14 min readJul 25, 2022


[CVPR2021/PaperSummary]Rethinking Keypoint Representations:Modeling Keypoints and Poses as Objects for Multi-Person Human Pose Estimation

Please note that this post is for my future self to look back and review the materials on this paper without reading it all over again…

KeyPoint Estimation is a challenging task in the domain of computer vision as it helps to understand the fine details of human behavior more in detail. It very tough problem statement due to different factors like the small pixel size of the person which makes it difficult in seeing the joints of the person, different poses of the people ..etc. In this paper, the author has done an amazing job in performing both object detection and keypoint estimation with a single network.

In this paper, the author has proposed a novel method of heatmap-free keypoint estimation method in which individual key points and sets of spatially related key points ie poses are modeled as objects within a dense single-stage anchor-based detection framework.

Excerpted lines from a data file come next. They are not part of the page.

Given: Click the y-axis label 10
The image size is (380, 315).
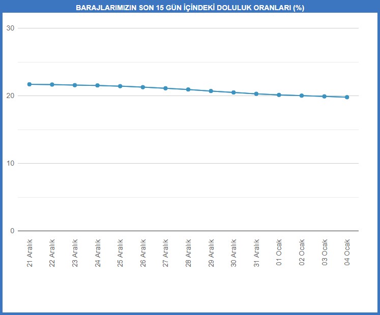Looking at the screenshot, I should [x=10, y=163].
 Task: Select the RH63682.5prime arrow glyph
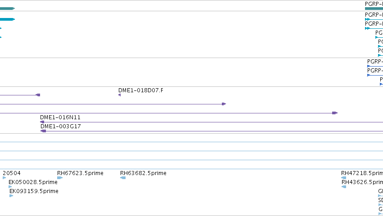(123, 178)
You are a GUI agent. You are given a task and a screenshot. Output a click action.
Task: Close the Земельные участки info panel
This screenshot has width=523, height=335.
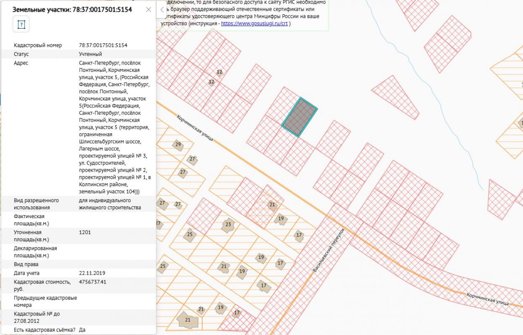click(x=148, y=9)
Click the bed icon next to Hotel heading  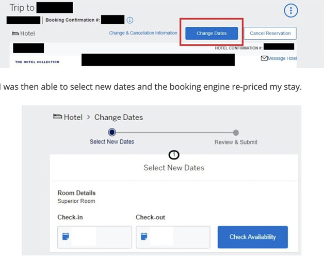15,34
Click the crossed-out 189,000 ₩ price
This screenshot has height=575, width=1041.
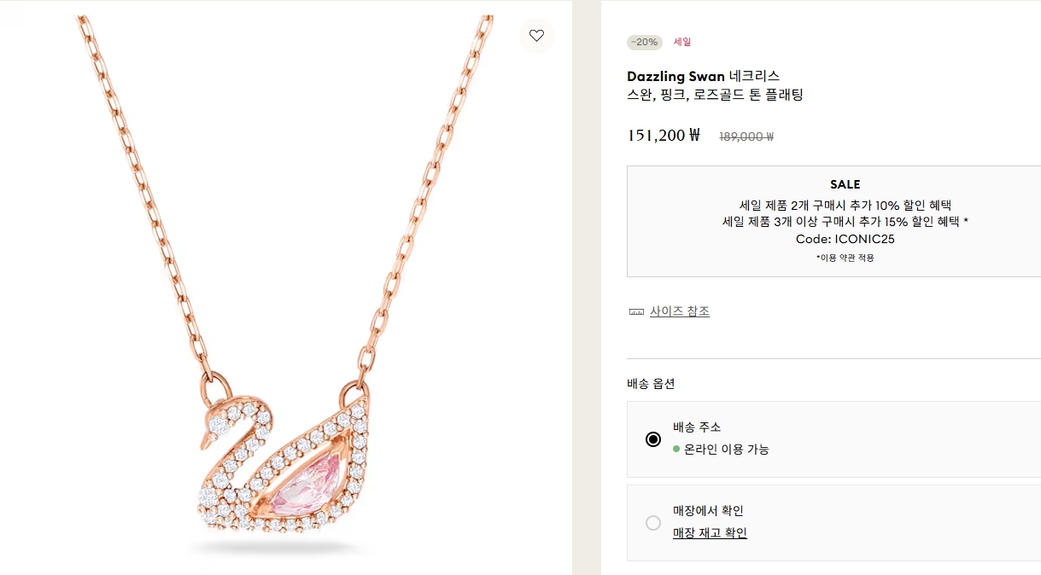click(x=746, y=136)
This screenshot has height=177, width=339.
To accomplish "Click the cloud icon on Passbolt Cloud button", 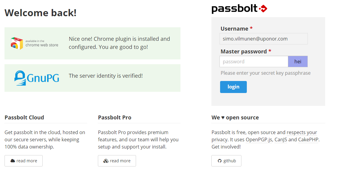I will [x=13, y=161].
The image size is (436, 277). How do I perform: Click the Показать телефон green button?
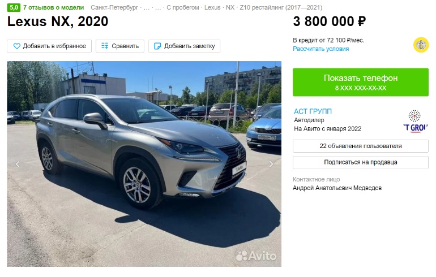pyautogui.click(x=361, y=82)
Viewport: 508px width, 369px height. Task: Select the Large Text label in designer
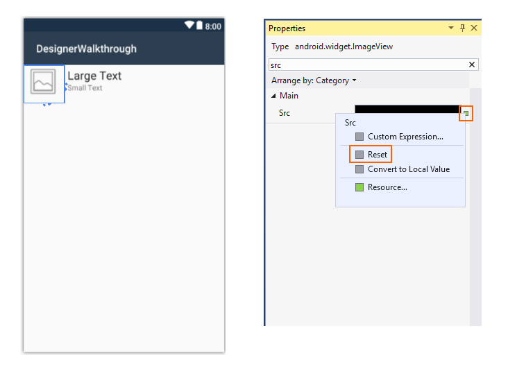94,76
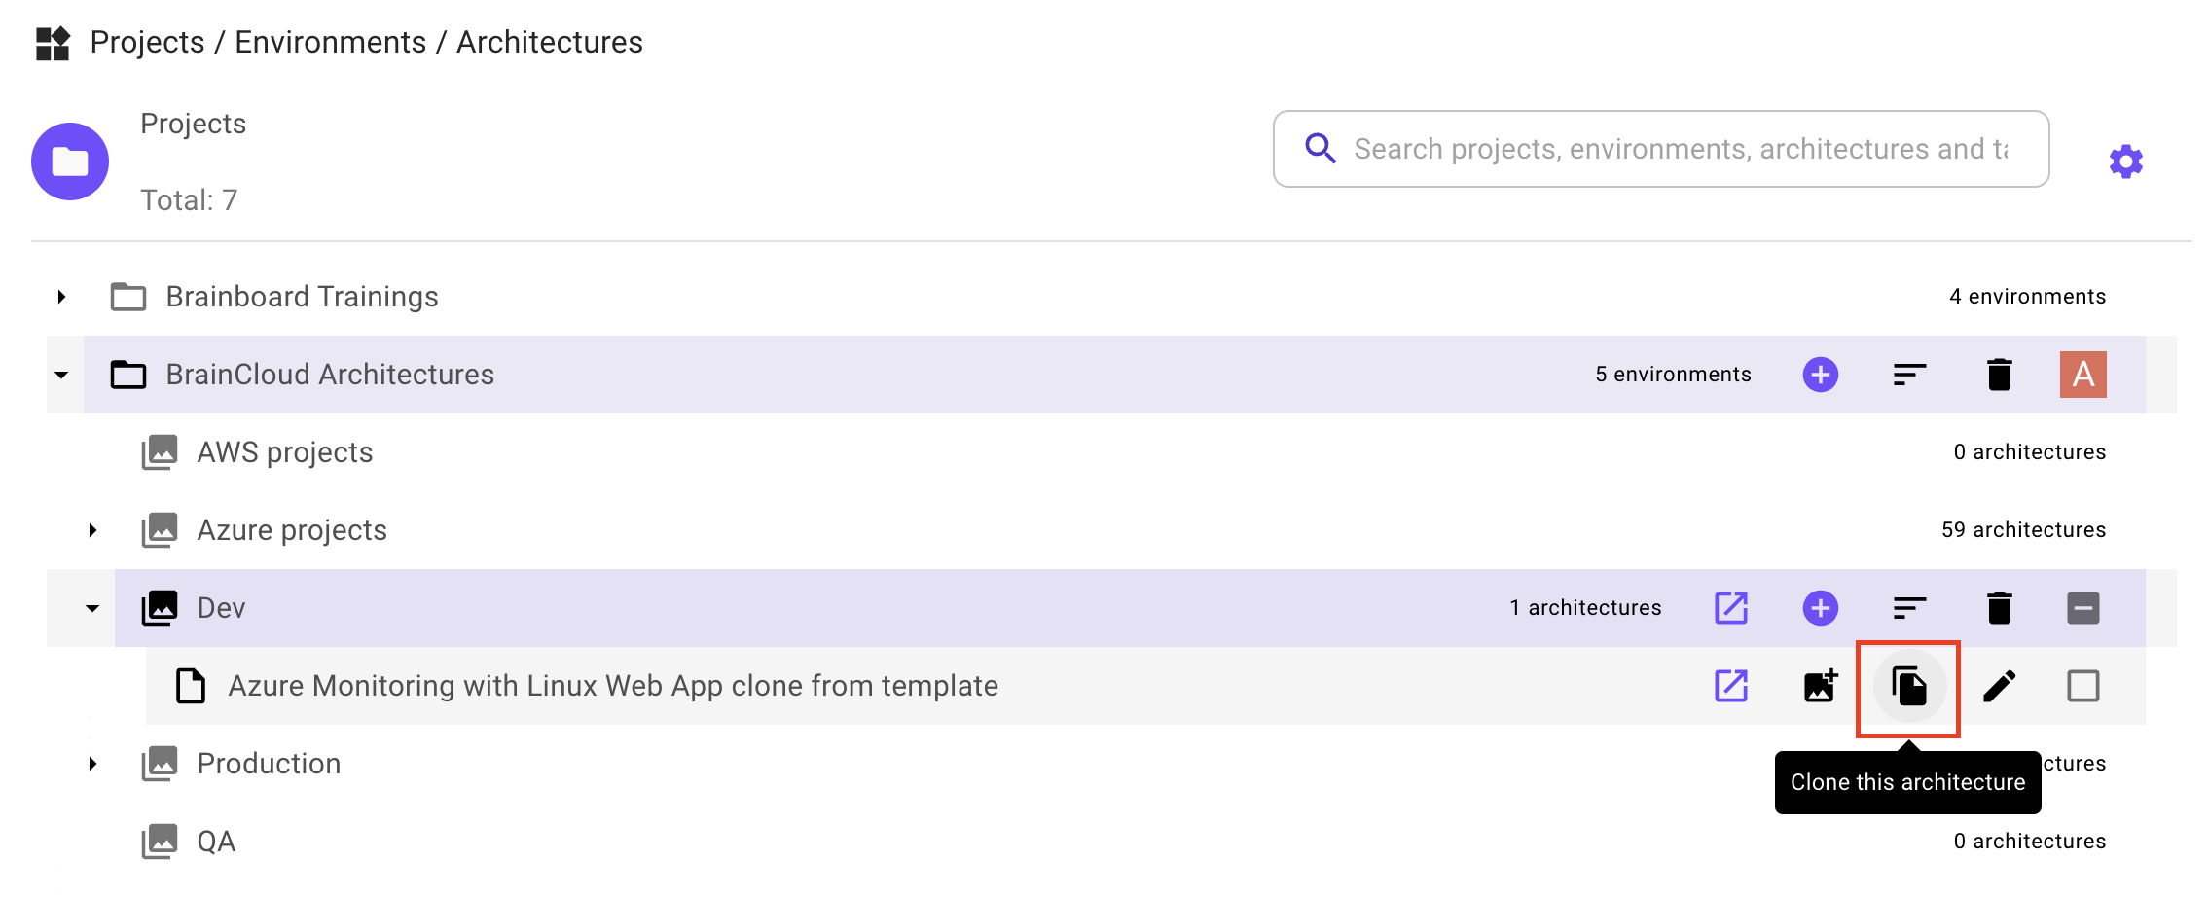Click the search projects input field
The width and height of the screenshot is (2209, 897).
click(1679, 150)
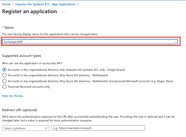Click the Redirect URI text field
Viewport: 186px width, 137px height.
[x=98, y=128]
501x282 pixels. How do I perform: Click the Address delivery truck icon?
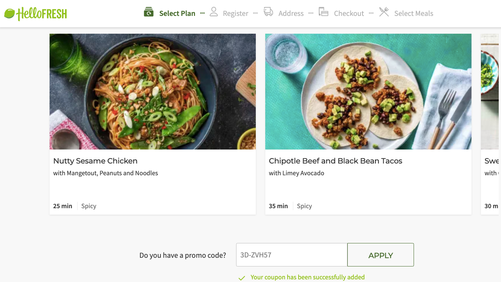268,12
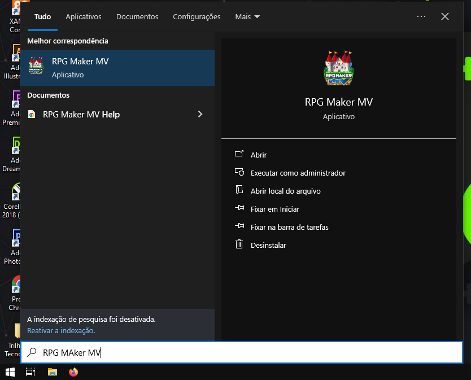Open File Explorer from the taskbar
Viewport: 471px width, 380px height.
click(53, 372)
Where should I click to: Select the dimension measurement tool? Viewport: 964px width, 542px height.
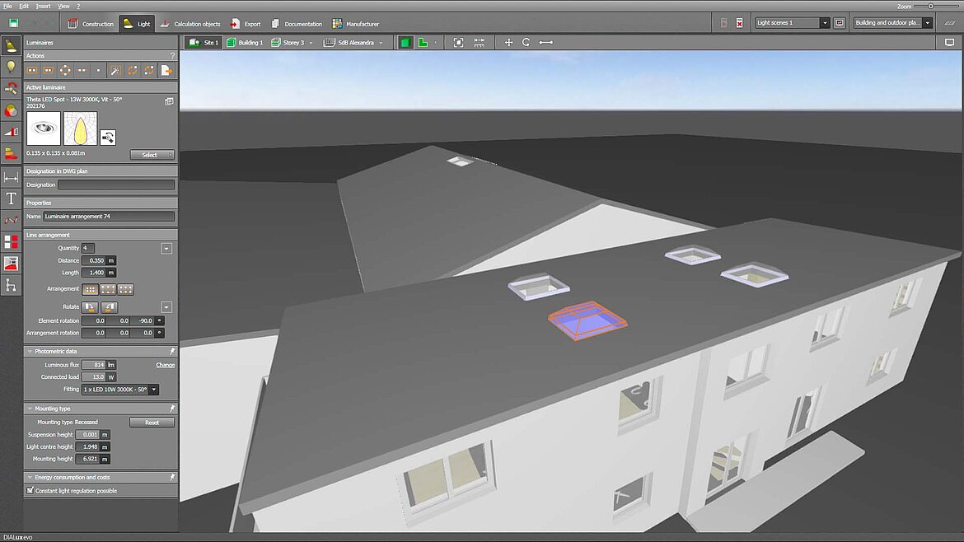11,177
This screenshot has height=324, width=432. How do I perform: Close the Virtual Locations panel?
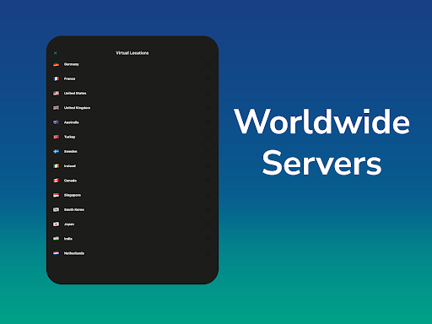pyautogui.click(x=56, y=53)
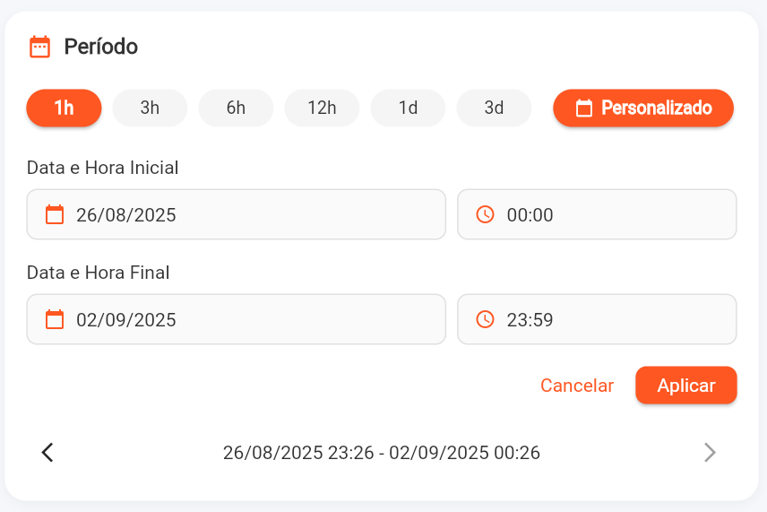The width and height of the screenshot is (767, 512).
Task: Click calendar icon on the Personalizado button
Action: pyautogui.click(x=584, y=108)
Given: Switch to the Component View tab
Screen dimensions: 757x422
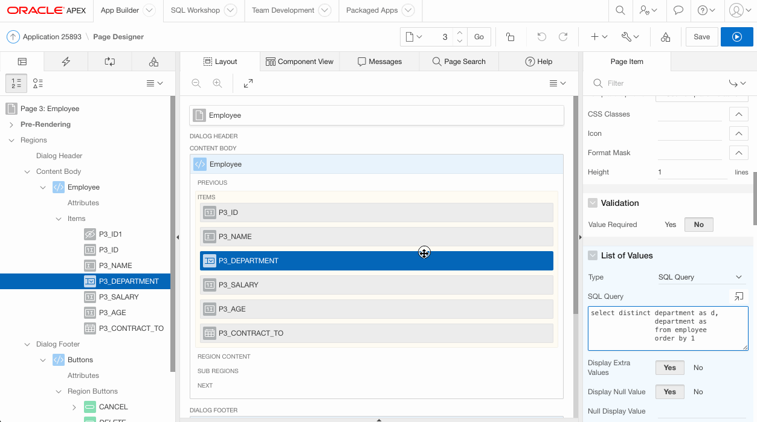Looking at the screenshot, I should tap(300, 62).
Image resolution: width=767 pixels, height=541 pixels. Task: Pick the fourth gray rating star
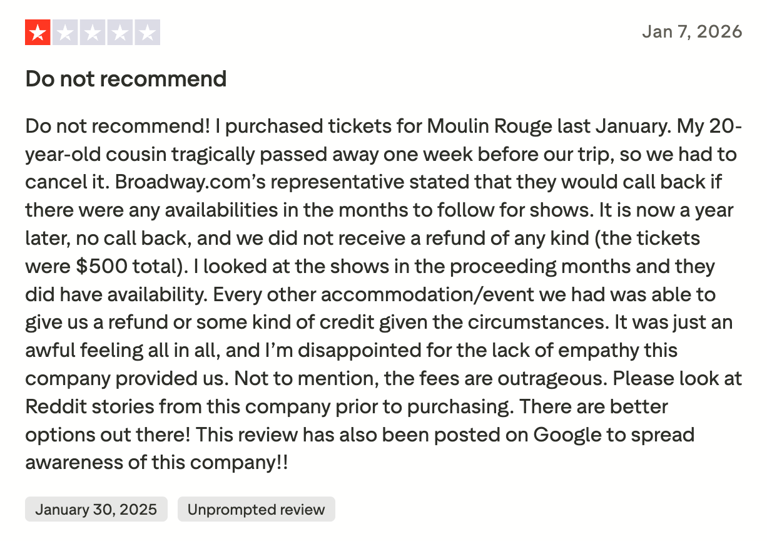click(x=120, y=33)
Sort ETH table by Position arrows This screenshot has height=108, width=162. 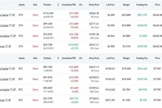pos(58,5)
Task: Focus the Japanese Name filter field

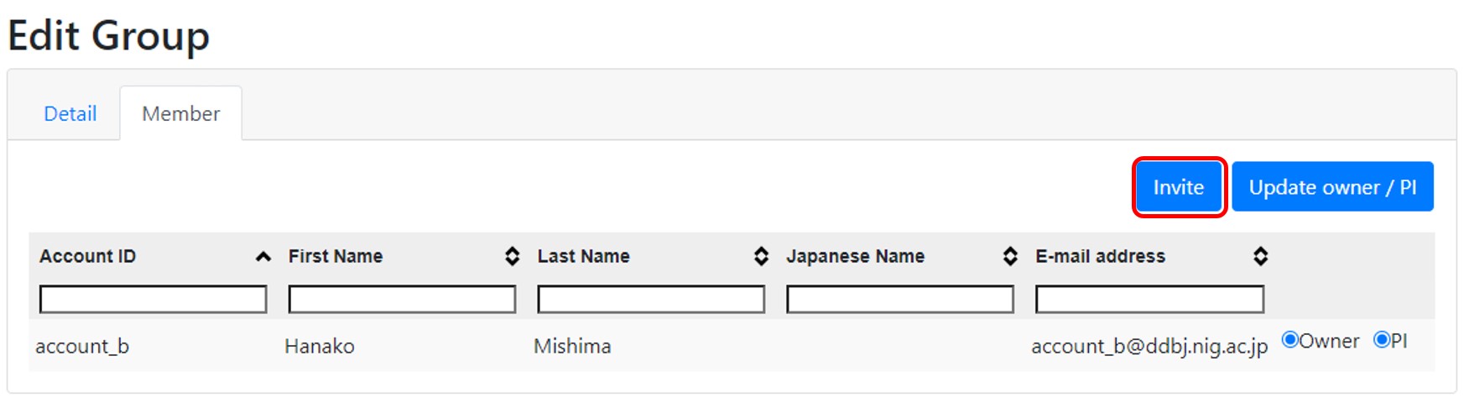Action: click(x=899, y=299)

The author terms his model as KAPAO (pronounced “Ka-Pow!”) for Keypoints And Poses As Objects, there are different versions of the architecture but, KAPAO-L, achieves an AP of 70.6 on the COCO Keypoints validation set without test-time augmentation while being 2.5× faster than the next best single-stage model, whose accuracy is 4.0 AP less. On the CrowdPose test set, KAPAO-L achieves new state-of-the-art accuracy for a single-stage method with anAP of 68.9.

1. Introduction

In a computer vision task, keypoint estimation involves localizing points of interest in images . Keypoint estimation plays an important role in several related applications, including human pose estimation, hand pose estimation, action recognition, object detection, multiperson tracking, facial and object landmark detection, and sports analytics.

The most common method for estimating keypoint locations is a generation of target fields, referred to as heatmaps, by centering 2D Gaussians with small variances on the target keypoint coordinates. A deep convolutional neural network is then used to regress the target heatmaps on the input images, and keypoint predictions are made via the arguments of the maxima of the predicted heatmaps [1]. If a peak in the heatmap surpasses a predefined confidence threshold, then a key point is detected. The drawbacks of these methods are

  1. First, these methods suffer from quantization error; the precision of a keypoint prediction is inherently limited by the spatial resolution of the heatmap. Larger heatmaps are advantageous but costly in processing at higher resolutions.
  2. Second, when two key points of the same type (i.e., class) appear in close proximity to one another, the overlapping heatmap signals may be mistaken for a single key point.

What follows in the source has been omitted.